After three years of abstaining, international funds are once again eyeing the Athens stock market, and as the risk of a Greek exit from the eurozone diminishes, foreign investors are expected to increase their efforts to enter and profit from the local bourse.
Last spring, the Athens bourse had priced in not only a return to the drachma, but also the complete destruction of local banks and the bankruptcy of the country’s top companies that hold the monopoly in their sectors, such as OTE telecom and Public Power Corporation (PPC). The picture is clearly reversed now, with the local market going from strength to strength.
Last month, for the first time since 2009, the local market’s benchmark index ended the year with returns, which amounted to 34 percent on an annual basis, as some 14.5 billion euros were added to the bourse’s capitalization over the course of 2012. It has now risen another 5 percent since December 31, as it closed at 962.19 points last Friday.
In their recent annual reports regarding 2012 accounts and forecasts for 2013, international firms continue to show a preference for shares instead of bonds, as they believe that the margin for growth in bond markets has diminished. The Greek bourse is now firmly on their radar, given its major rebound during 2012, after slumping to below 480 points on June 5 – a 23-year low.
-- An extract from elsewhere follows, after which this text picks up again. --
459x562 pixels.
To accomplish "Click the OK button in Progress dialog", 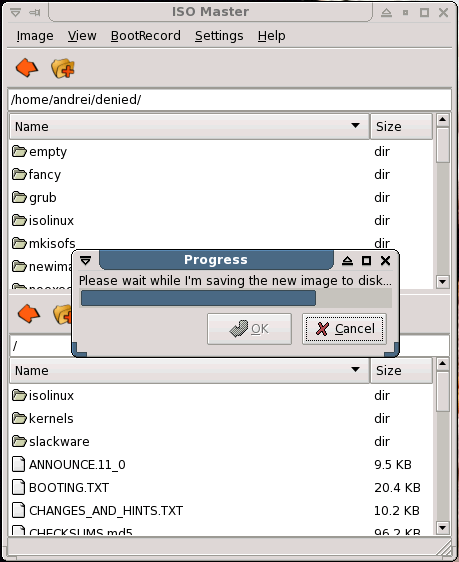I will click(x=249, y=329).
The formation of a coalition government after the June 17 election led not only to a major shift in politics, but also in the stock market. Instead of being completely reliant on banks, the local bourse is now driven more by extrovert companies and those with real fundamental growth.
Hedge fund representatives, who now pay regular visits to Athens, say that the leaders in returns over the first quarter of 2013 will be stocks and high-yield assets, which come with a higher risk.
For instance, hedge funds such as Moore Capital Management have available-for-sale positions in Greek bonds, according to well-informed sources. Moore Capital is a New York-based fund that manages funds of $15 billion. James Caird Asset Management LP, a London-based firm set up in 2008 and run by former Moore Capital trader Tim Leslie, is following a similar policy. James Caird manages funds of more than $3 billion.
Bank officials also say that the shorting of Greek bonds and stocks also involves the well-known Fortress Investment Group. Fortress positions itself in the markets of stocks and bonds, in hedge funds, in private equity capital and in the real estate market.